Using the text mining package tm for R, the following works in version 0.6.2, R version 3.4.3:
library(tm)
a = "This is the first document."
b = "This is the second document."
c = "This is the third document."
d = "This is the fourth document."
docs1 = VectorSource(c(a,b))
docs2 = VectorSource(c(c,d))
corpus1 = Corpus(docs1)
corpus2 = Corpus(docs2)
corpus3 = c(corpus1,corpus2)
inspect(corpus3)
<<VCorpus>>
Metadata: corpus specific: 0, document level (indexed): 0
Content: documents: 4
However, the same code in tm version 0.7.3 (R version 3.4.2) gives an error:
Error in UseMethod("inspect", x) :
no applicable method for 'inspect' applied to an object of class "list"

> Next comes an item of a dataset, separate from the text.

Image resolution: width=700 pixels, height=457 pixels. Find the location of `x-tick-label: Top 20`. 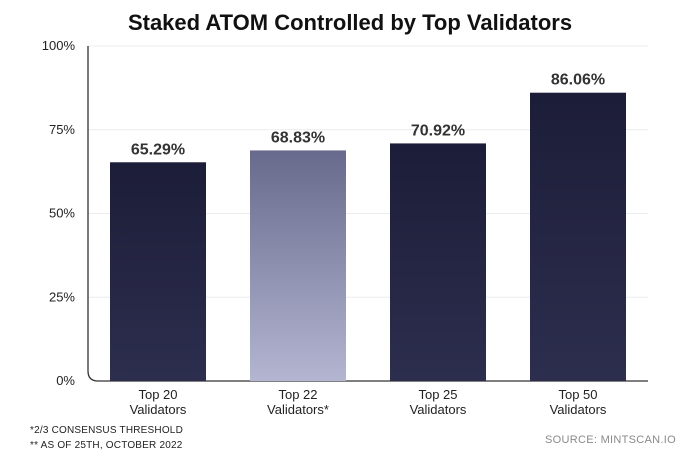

According to vignette("tm",package="tm"), the c() function is overloaded:
Many standard operators and functions (
[, [<-, [[, [[<-, c(), lapply()) are available for corpora with semantics similar to standard R routines. E.g.,c()concatenates two (or more) corpora. Applied to several text documents it returns a corpus. The metadata is automatically updated, if corpora are concatenated (i.e., merged).
However, for the new version this is apparently no longer the case. How can two corpora be combined in tm 0.7.3? An obvious solution is to combine the documents first and create the corpus afterwards, but I'm looking for a solution to combine two already existing corpora.